Ask HN: A spammer is spoofing my email address; what do I do? - hellofunk
About every 15 seconds all day, another Mail Delivery Subsystem Status Notification Failure pops in from random servers around the world for some email that supposedly I sent, but of course did not. Apparently someone is sending out thousands of emails as coming from my address, and there is nothing I can do about it, right? Here are my questions:<p>1) Or, is there something I can do about this?
2) Will this cause my email address to end up on blacklists and cause me significant problems?
3) Why in 2016 are Internet mechanisms not in place to prevent stuff like this?
======
bks
This is commonly known as a Joe Job -
[https://en.wikipedia.org/wiki/Joe_job](https://en.wikipedia.org/wiki/Joe_job)

Steps to mitigate.

1\. Setup SPF immediately. You can validate your records here-
[http://www.kitterman.com/spf/validate.html](http://www.kitterman.com/spf/validate.html)

_ _ _ _ _

Directions ::
From the email-spoofing thread, repeat word for word the passage that starts at "3) Why in 2016" and stops after "Steps to mitigate.".

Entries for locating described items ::
_ _ _ _ _

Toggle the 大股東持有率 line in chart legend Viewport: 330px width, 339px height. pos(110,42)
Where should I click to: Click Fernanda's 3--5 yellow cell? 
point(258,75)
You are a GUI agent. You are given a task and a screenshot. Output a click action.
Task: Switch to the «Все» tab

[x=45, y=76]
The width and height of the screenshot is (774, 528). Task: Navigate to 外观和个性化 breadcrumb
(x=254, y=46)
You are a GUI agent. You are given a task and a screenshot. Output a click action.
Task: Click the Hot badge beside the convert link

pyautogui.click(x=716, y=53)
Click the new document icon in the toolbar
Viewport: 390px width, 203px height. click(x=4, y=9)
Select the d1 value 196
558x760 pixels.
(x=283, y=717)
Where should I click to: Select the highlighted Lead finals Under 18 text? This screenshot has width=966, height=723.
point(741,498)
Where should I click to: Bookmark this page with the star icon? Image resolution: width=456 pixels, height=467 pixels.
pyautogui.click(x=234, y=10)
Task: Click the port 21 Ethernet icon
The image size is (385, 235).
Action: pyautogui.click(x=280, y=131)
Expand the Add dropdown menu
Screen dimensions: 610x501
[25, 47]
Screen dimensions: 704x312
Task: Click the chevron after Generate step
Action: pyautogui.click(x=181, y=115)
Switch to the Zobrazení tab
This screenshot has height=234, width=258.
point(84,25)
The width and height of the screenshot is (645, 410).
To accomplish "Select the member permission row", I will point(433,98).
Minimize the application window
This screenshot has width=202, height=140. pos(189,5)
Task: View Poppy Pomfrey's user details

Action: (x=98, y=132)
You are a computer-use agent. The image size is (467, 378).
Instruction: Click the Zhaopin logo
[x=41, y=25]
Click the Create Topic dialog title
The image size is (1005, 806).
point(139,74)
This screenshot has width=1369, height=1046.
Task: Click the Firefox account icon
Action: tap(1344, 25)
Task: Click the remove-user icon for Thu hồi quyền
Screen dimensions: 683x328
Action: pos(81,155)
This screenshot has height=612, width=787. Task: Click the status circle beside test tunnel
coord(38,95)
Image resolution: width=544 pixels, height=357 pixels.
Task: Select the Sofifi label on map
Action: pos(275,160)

_ _ _ _ _

Answer to the problem ::
3) Why in 2016 are Internet mechanisms not in place to prevent stuff like this?
======
bks
This is commonly known as a Joe Job -
[https://en.wikipedia.org/wiki/Joe_job](https://en.wikipedia.org/wiki/Joe_job)

Steps to mitigate.